═════ Records shown ═════

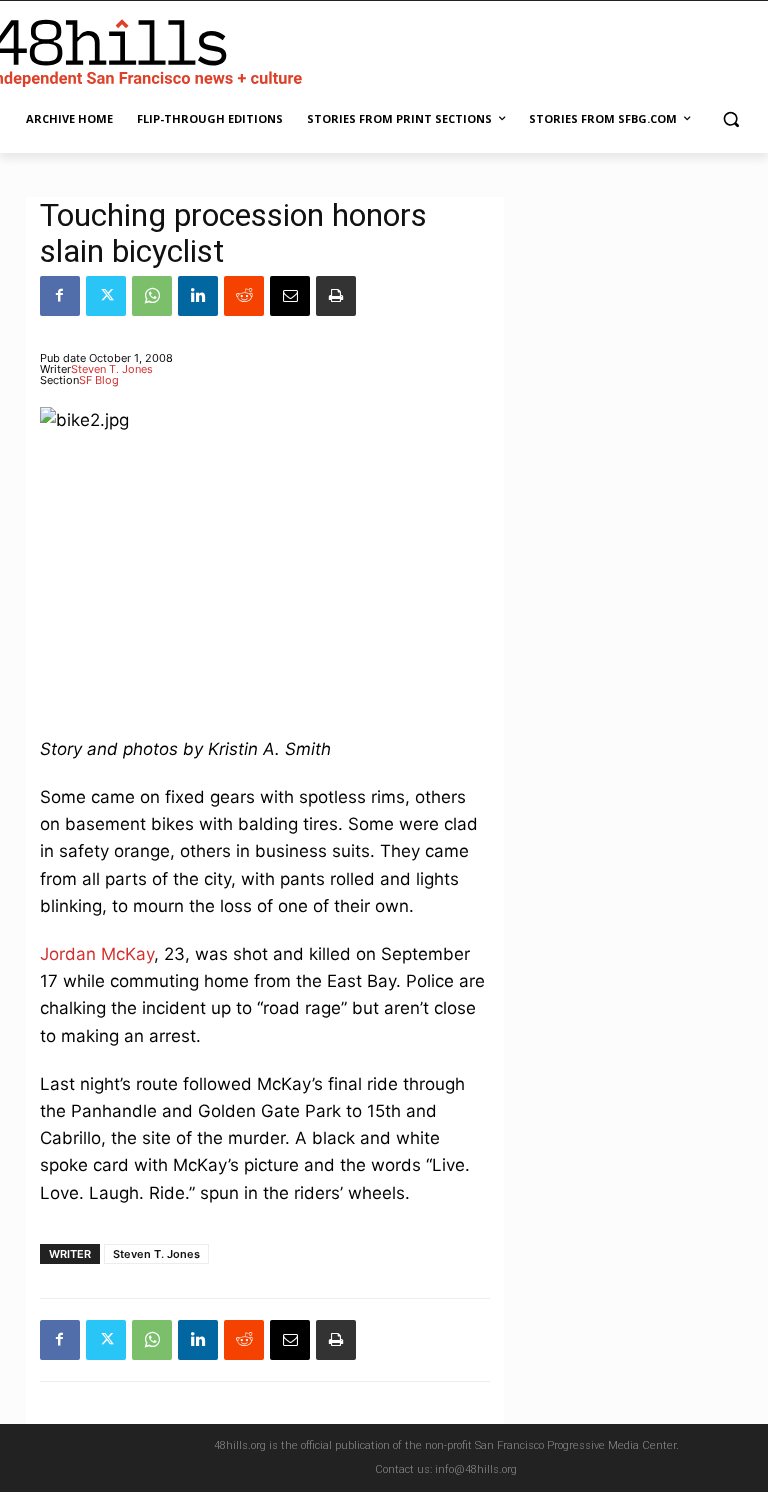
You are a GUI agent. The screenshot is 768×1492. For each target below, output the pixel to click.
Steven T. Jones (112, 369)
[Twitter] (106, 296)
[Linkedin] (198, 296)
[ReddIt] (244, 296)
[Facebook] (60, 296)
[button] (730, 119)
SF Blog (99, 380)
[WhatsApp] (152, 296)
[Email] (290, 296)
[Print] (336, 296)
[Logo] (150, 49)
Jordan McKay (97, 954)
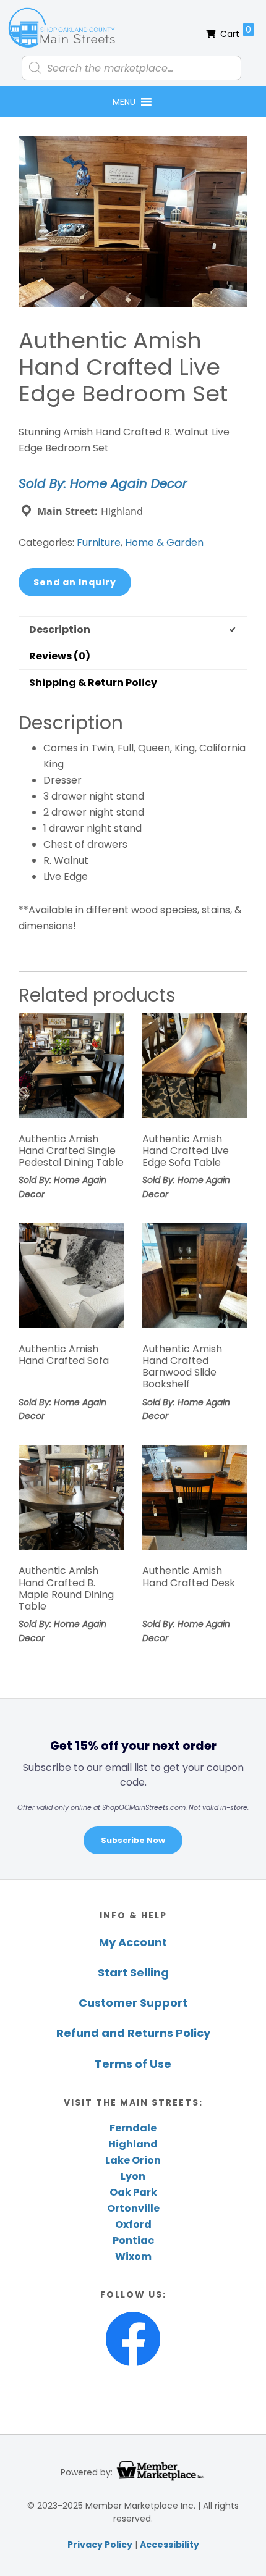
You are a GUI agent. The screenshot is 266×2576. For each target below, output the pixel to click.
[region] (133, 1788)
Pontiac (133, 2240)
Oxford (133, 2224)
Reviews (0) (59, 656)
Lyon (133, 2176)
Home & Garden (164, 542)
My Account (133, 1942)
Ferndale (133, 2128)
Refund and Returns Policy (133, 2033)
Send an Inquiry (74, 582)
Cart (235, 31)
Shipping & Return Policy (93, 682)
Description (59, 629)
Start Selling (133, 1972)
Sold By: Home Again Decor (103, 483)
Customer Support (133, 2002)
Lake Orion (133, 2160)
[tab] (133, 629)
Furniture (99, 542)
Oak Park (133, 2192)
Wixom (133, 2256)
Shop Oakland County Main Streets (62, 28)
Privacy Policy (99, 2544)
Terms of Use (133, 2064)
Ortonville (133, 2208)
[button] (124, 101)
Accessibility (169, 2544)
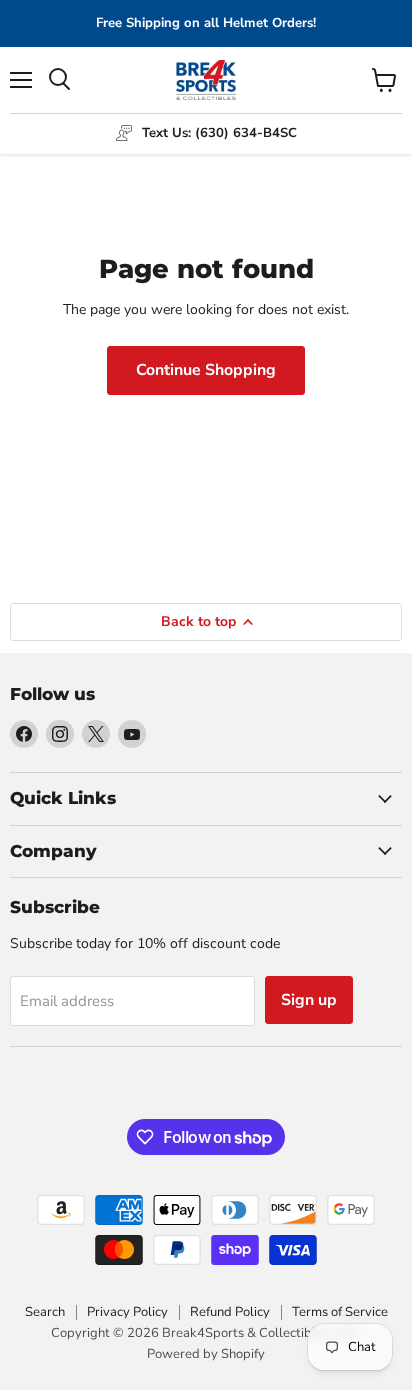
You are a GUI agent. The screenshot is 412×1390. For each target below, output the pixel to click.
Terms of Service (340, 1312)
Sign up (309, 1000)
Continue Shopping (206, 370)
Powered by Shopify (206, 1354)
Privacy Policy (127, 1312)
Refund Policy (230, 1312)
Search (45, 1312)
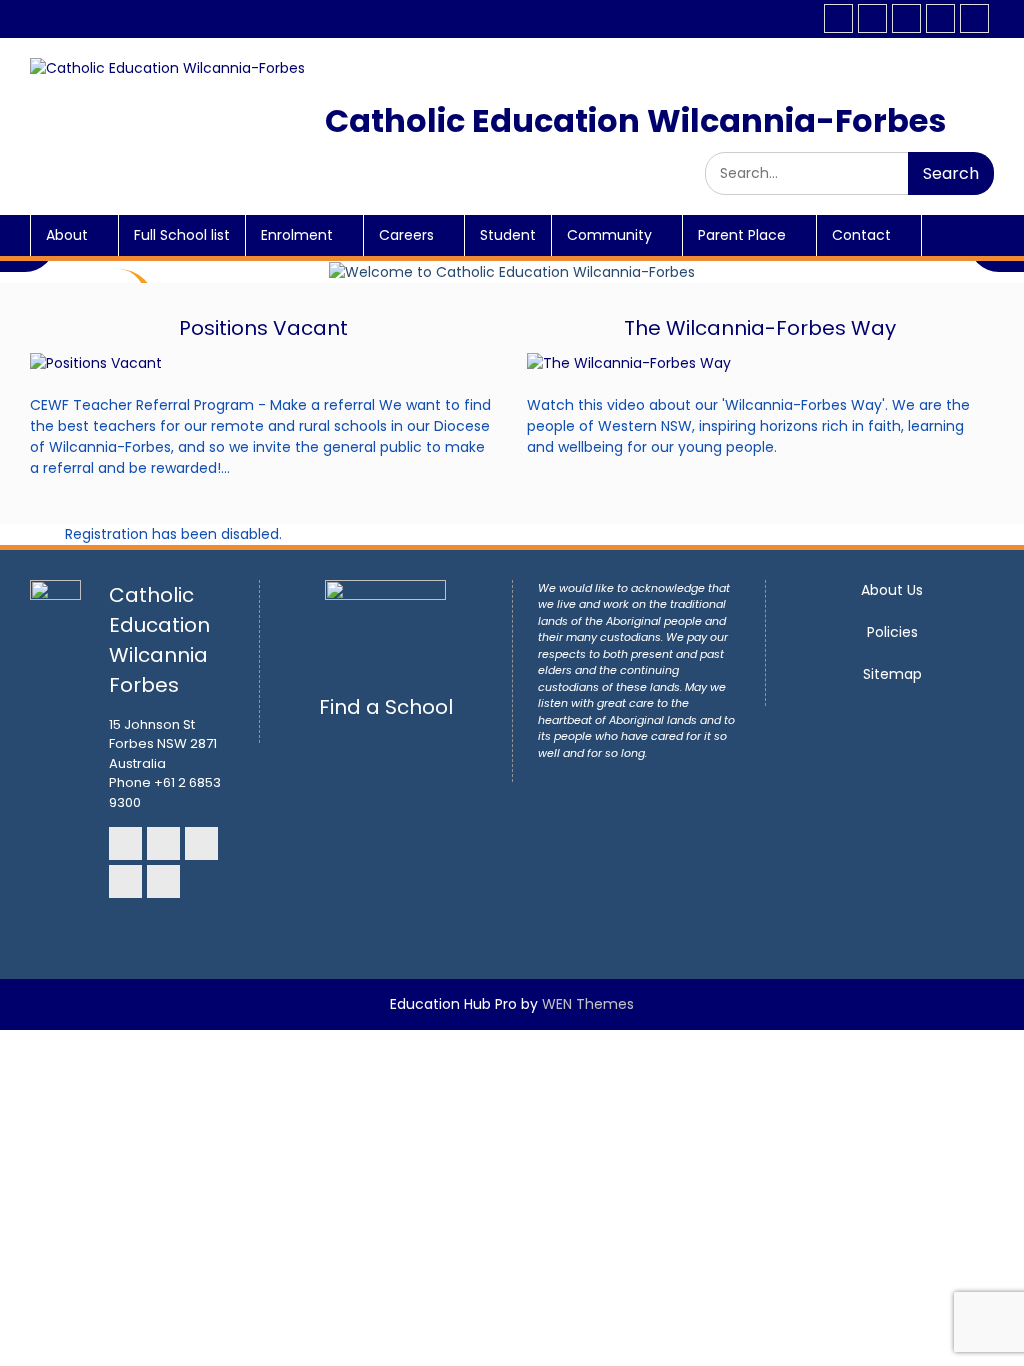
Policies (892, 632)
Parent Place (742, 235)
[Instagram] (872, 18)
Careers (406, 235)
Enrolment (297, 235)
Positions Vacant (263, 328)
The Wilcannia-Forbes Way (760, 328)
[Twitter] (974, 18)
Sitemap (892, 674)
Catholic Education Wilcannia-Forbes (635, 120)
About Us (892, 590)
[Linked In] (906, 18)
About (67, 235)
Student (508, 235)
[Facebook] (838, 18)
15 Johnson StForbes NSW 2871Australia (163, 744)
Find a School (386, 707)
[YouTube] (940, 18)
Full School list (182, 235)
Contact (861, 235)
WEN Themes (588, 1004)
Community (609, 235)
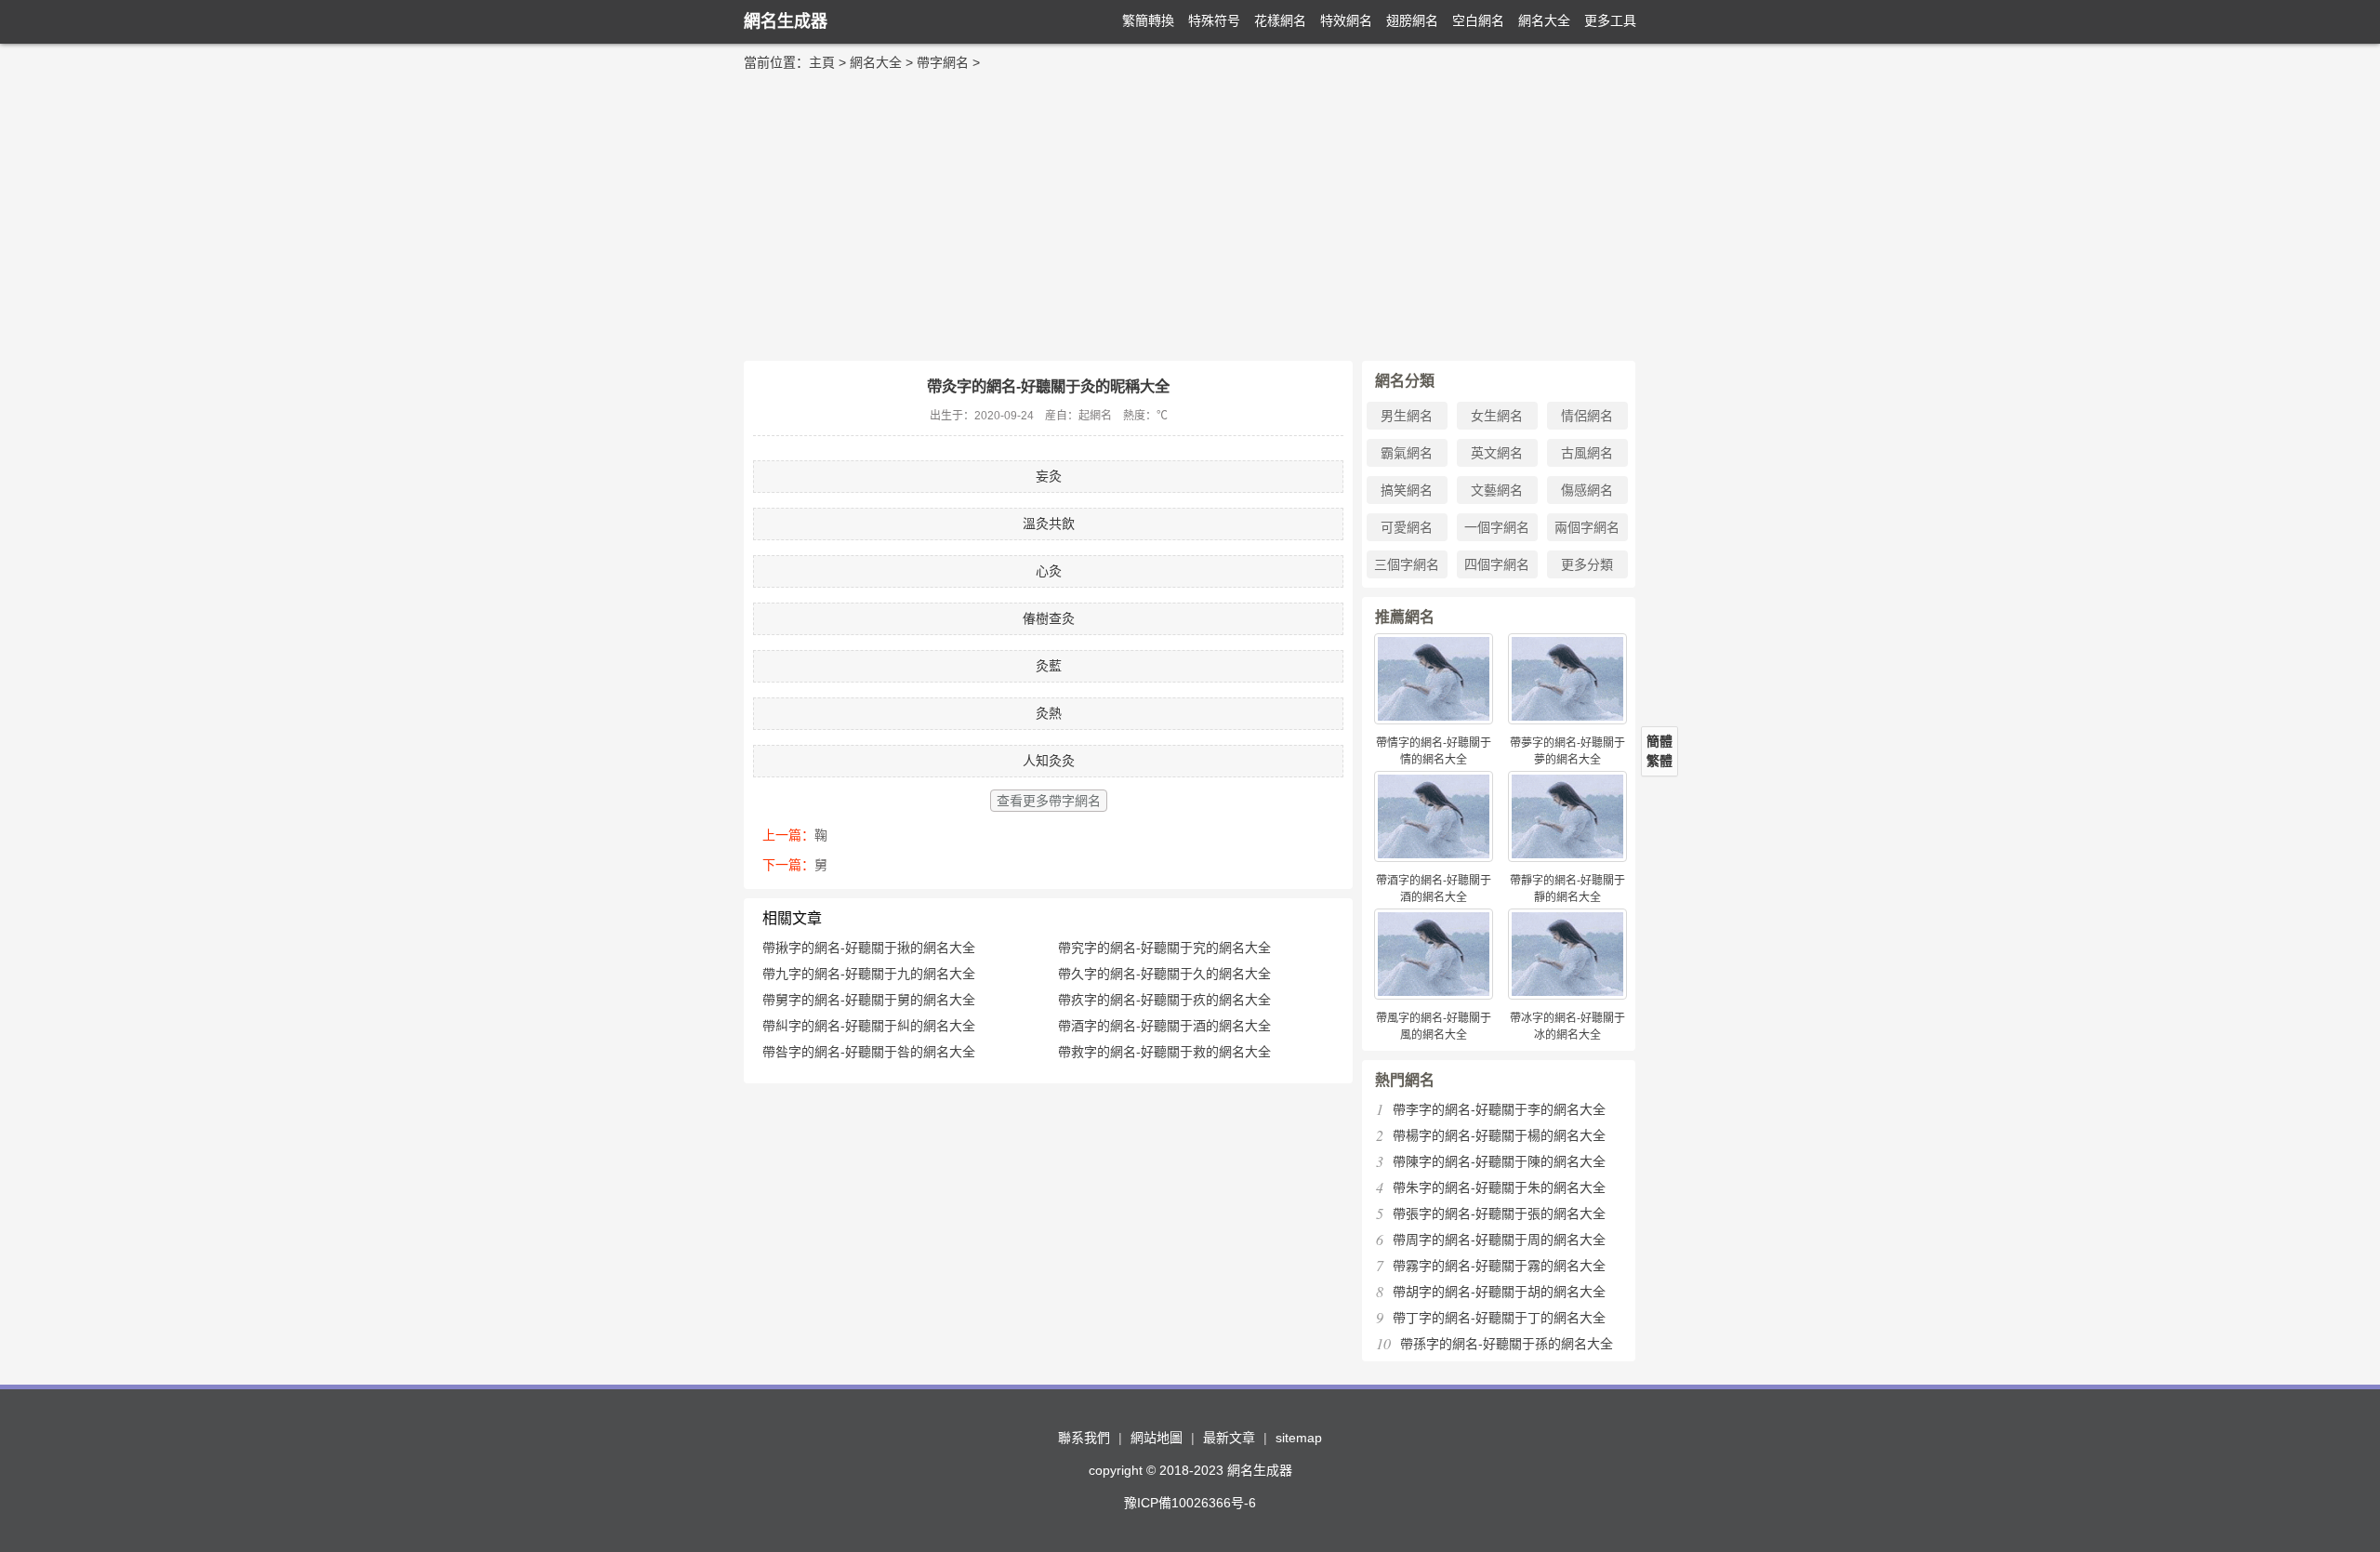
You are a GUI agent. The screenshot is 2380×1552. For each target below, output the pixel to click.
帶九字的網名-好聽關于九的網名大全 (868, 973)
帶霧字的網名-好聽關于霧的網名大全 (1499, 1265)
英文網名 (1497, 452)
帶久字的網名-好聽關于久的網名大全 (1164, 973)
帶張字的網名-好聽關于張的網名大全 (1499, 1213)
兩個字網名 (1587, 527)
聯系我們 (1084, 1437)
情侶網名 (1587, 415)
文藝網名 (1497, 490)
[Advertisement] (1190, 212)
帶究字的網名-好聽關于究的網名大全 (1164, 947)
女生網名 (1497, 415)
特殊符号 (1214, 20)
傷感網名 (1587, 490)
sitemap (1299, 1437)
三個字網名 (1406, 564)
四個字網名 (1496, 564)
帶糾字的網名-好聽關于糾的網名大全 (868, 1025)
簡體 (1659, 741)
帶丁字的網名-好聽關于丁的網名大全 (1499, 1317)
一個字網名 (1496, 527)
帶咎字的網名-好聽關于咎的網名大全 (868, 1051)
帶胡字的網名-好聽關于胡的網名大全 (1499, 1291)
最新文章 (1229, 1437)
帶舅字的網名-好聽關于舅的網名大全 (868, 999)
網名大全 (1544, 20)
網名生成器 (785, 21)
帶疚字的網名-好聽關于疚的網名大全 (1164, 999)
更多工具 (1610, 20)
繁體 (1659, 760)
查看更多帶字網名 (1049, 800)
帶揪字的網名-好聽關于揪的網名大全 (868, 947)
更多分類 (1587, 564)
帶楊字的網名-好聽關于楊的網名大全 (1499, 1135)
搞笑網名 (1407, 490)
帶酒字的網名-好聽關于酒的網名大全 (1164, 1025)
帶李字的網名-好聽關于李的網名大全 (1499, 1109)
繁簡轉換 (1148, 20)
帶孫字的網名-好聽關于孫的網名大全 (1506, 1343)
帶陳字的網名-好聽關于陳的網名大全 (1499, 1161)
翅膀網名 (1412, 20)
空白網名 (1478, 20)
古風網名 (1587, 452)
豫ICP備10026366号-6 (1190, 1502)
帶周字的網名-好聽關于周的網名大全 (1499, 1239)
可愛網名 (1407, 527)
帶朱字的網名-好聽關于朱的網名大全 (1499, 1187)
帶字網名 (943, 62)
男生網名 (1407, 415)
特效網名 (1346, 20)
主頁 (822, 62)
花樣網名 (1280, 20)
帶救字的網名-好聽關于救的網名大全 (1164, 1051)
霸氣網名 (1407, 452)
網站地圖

═════

* _What is needed_: Return all lines from the data above with "each" in them.

* _Finished exercise_:
You are a GUI agent. The screenshot is 768×1492. For each target below, output the pixel to click.
You are a GUI agent. The screenshot is 266×2576. For each target below, output the pixel to click.
You are a GUI agent. The screenshot is 412×1390. For each target below, output the pixel to click.
You are a GUI agent. The screenshot is 2380×1552. For each target below, output the pixel to click.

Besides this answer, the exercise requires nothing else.